Tasks to perform ::
(A) In the post on the Connecticut church bill, what would Raised Bill 1098 put in place of the bishop's and pastor's authority over individual parishes?
(B) Please carry the post on the Connecticut church bill forward from its final sentence.
— start of Text extract —
Connecticut looking to regulate the Catholic Church?

The separation of church and state is one of the biggest myths out there. There is no Separation of Church and State clause in our Constitution, although people do have a right to freedom of religion. The separation of church and state argument comes from a letter written by Thomas Jefferson, and was noted by Jefferson as a reassurance that the state would not interfere with any church. That’s basically what the First Amendment and the Establishment Clause say: that the government cannot meddle with anyone’s religious freedoms or with the structure of a religious organization.

Well, I guess in Connecticut, that constitutional right no longer matters, because the (Democrat-controlled) Judiciary Committee has introduced a bill giving the state the right to organize Catholic parishes and diocese according to state requirements:

The Lawlor-and-McDonald-controlled Judiciary Committee has introduced Raised Bill 1098, a bill aimed specifically at the Catholic Church, which would remove the authority of the bishop and pastor over individual parishes and put a board of laymen in their place. You can read Rep. Lawlor’s defense of this bill, Bridgeport Bishop William Lori’s response and more here.

We need as big a turnout as possible for the public hearing on Wednesday, especially from non-Catholics. As Ben Franklin told the Founders while they were signing the Declaration of Independence, “either we hang together or we will all hang separately.” Legislators need to understand that this bill is an attack on everyone’s religious liberty.

If the legislature can replace a bishop with a board of laymen in the Catholic Church, they can just as easily replace the governing lay structure of Congregationalist or Baptist churches with someone set up as a bishop. In fact, it was resistance to such government interference in the internal life of the church that gave birth to several of our most historic denominations. Thanks to this awful bill, our generation must now rise up to defend those hard-fought victories for religious liberty that were won for us by our ancestors.
— end of Text extract —
— start of Available data —
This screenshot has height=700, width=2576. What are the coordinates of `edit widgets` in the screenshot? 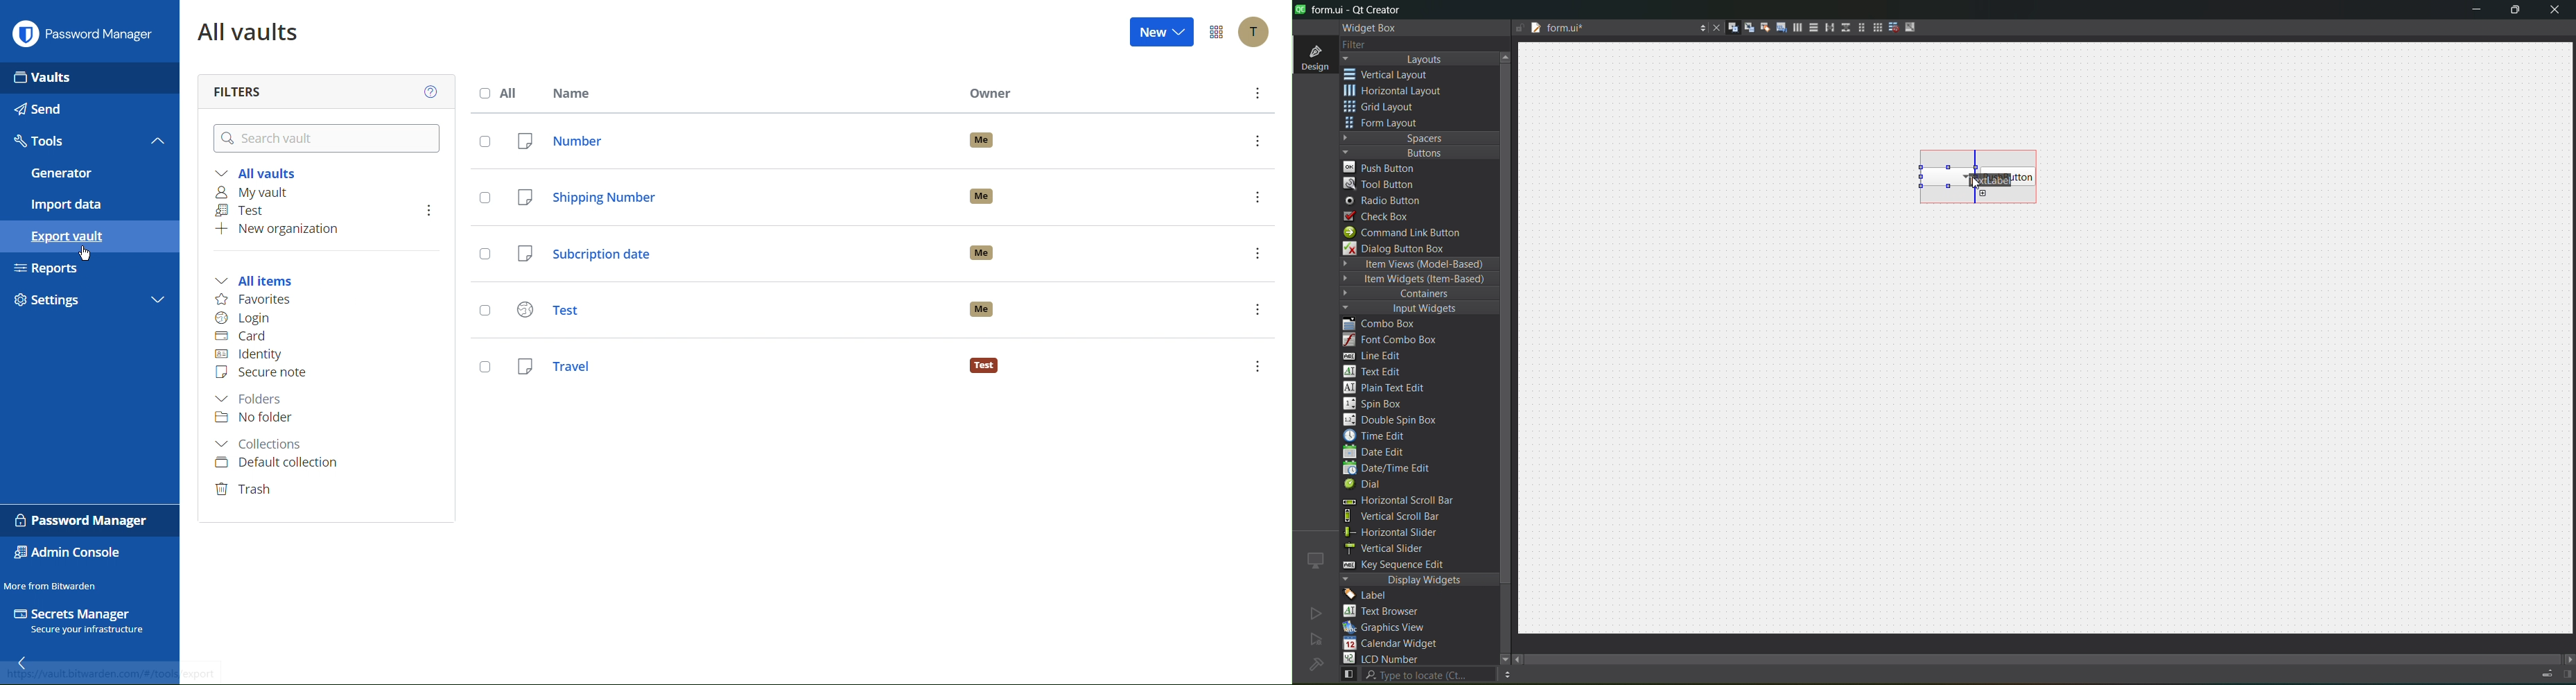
— end of Available data —
Solved problems ::
(A) A board of laymen.

(B)
This should send a chill down your spine, Catholic or not. What this will do is basically take away the existing organization of the Catholic Church, and replace it with a governing board selected by the state. The pastors, bishops, and archbishops in Connecticut would see all of their authority in the church taken away. The archbishop or bishop would have a seat on the board, but would have no right to vote. This bill is directed only at the Catholic Church.

American Papist has the defense of this despicable bill from Mike Lawlor himself:

… the current state statutes governing Roman Catholic corporations … were enacted in 1955. SB 1098 is a proposal to make changes in that law, which was suggested by parishioners who were the victims of theft of their funds in several parishes, and these parishioners feel that the state’s existing Roman Catholic Corporate laws prevented them from dealing with the misuse and theft of funds.

I agree with you that the whole notion of having a statute governing the church seems like an intrusion on the separation of church and state, but the current law does that already. Perhaps we should repeal the whole thing, but if we are going to have a corporate law of this type, it probably should make sure there cannot be deception of parishioners.

Here’s the problem with that reasoning. Theft and fraud are already against the law. If a parishioner believes that theft and/or fraud has taken place, then they can take legal action. If they feel they’ve been deceived, then obviously there’s no legal action they can take — there’s no law against lying or deception, even if it’s not very nice to lie to or deceive someone. A parishioner can, though, stop donating money to that particular parish. They can attend another parish. Or they could cease attendance of Catholic churches altogether. No one is required to donate money to their church, nor are they required to attend a particular church. The government, however, does require people to donate their money, and what recourse does an unhappy citizen have when they feel their money is being mishandled?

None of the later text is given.